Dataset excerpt
^^^^
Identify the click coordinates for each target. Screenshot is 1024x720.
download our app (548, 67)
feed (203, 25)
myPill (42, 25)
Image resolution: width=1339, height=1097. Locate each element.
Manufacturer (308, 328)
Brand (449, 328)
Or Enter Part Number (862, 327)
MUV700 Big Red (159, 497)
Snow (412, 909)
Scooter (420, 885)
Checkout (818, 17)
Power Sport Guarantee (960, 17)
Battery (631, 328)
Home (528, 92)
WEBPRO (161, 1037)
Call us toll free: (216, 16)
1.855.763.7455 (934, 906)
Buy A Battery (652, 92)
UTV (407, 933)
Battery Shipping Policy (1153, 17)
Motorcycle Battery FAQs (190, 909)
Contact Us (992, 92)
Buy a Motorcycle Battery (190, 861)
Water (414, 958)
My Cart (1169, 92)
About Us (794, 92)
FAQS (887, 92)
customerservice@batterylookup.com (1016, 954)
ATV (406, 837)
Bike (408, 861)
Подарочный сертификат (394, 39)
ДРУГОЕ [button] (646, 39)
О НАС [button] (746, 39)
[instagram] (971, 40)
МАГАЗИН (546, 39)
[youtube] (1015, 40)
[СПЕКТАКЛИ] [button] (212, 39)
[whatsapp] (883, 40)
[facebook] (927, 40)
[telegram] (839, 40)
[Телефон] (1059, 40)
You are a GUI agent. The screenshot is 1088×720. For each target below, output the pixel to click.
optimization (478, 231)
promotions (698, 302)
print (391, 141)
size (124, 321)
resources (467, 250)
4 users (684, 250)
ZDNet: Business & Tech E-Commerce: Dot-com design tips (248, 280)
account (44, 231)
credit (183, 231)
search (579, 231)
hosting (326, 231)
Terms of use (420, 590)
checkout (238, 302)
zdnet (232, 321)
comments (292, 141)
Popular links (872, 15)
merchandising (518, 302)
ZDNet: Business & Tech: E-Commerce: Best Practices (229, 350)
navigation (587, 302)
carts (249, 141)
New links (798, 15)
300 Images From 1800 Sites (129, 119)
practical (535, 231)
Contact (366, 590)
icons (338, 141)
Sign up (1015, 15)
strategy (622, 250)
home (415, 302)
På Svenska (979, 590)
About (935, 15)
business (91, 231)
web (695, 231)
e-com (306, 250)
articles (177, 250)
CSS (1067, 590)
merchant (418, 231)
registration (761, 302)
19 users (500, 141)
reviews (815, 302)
^^^^
Given task: Rewrite every item above, changing each "Motorcycle" to "Motorbike" and keeping every other character the same.

Solution for this exercise:
Identify the click coordinates for each target. Screenshot is 1024x720.
download our app (548, 67)
feed (203, 25)
myPill (42, 25)
Image resolution: width=1339, height=1097. Locate each element.
Manufacturer (308, 328)
Brand (449, 328)
Or Enter Part Number (862, 327)
MUV700 Big Red (159, 497)
Snow (412, 909)
Scooter (420, 885)
Checkout (818, 17)
Power Sport Guarantee (960, 17)
Battery (631, 328)
Home (528, 92)
WEBPRO (161, 1037)
Call us toll free: (216, 16)
1.855.763.7455 (934, 906)
Buy A Battery (652, 92)
UTV (407, 933)
Battery Shipping Policy (1153, 17)
Motorbike Battery FAQs (190, 909)
Contact Us (992, 92)
Buy a Motorbike Battery (190, 861)
Water (414, 958)
My Cart (1169, 92)
About Us (794, 92)
FAQS (887, 92)
customerservice@batterylookup.com (1016, 954)
ATV (406, 837)
Bike (408, 861)
Подарочный сертификат (394, 39)
ДРУГОЕ [button] (646, 39)
О НАС [button] (746, 39)
[instagram] (971, 40)
МАГАЗИН (546, 39)
[youtube] (1015, 40)
[СПЕКТАКЛИ] [button] (212, 39)
[whatsapp] (883, 40)
[facebook] (927, 40)
[telegram] (839, 40)
[Телефон] (1059, 40)
You are a GUI agent. The screenshot is 1088×720. For each target below, output the pixel to click.
optimization (478, 231)
promotions (698, 302)
print (391, 141)
size (124, 321)
resources (467, 250)
4 users (684, 250)
ZDNet: Business & Tech E-Commerce: Dot-com design tips (248, 280)
account (44, 231)
credit (183, 231)
search (579, 231)
hosting (326, 231)
Terms of use (420, 590)
checkout (238, 302)
zdnet (232, 321)
comments (292, 141)
Popular links (872, 15)
merchandising (518, 302)
ZDNet: Business & Tech: E-Commerce: Best Practices (229, 350)
navigation (587, 302)
carts (249, 141)
New links (798, 15)
300 Images From 1800 Sites (129, 119)
practical (535, 231)
Contact (366, 590)
icons (338, 141)
Sign up (1015, 15)
strategy (622, 250)
home (415, 302)
På Svenska (979, 590)
About (935, 15)
business (91, 231)
web (695, 231)
e-com (306, 250)
articles (177, 250)
CSS (1067, 590)
merchant (418, 231)
registration (761, 302)
19 users (500, 141)
reviews (815, 302)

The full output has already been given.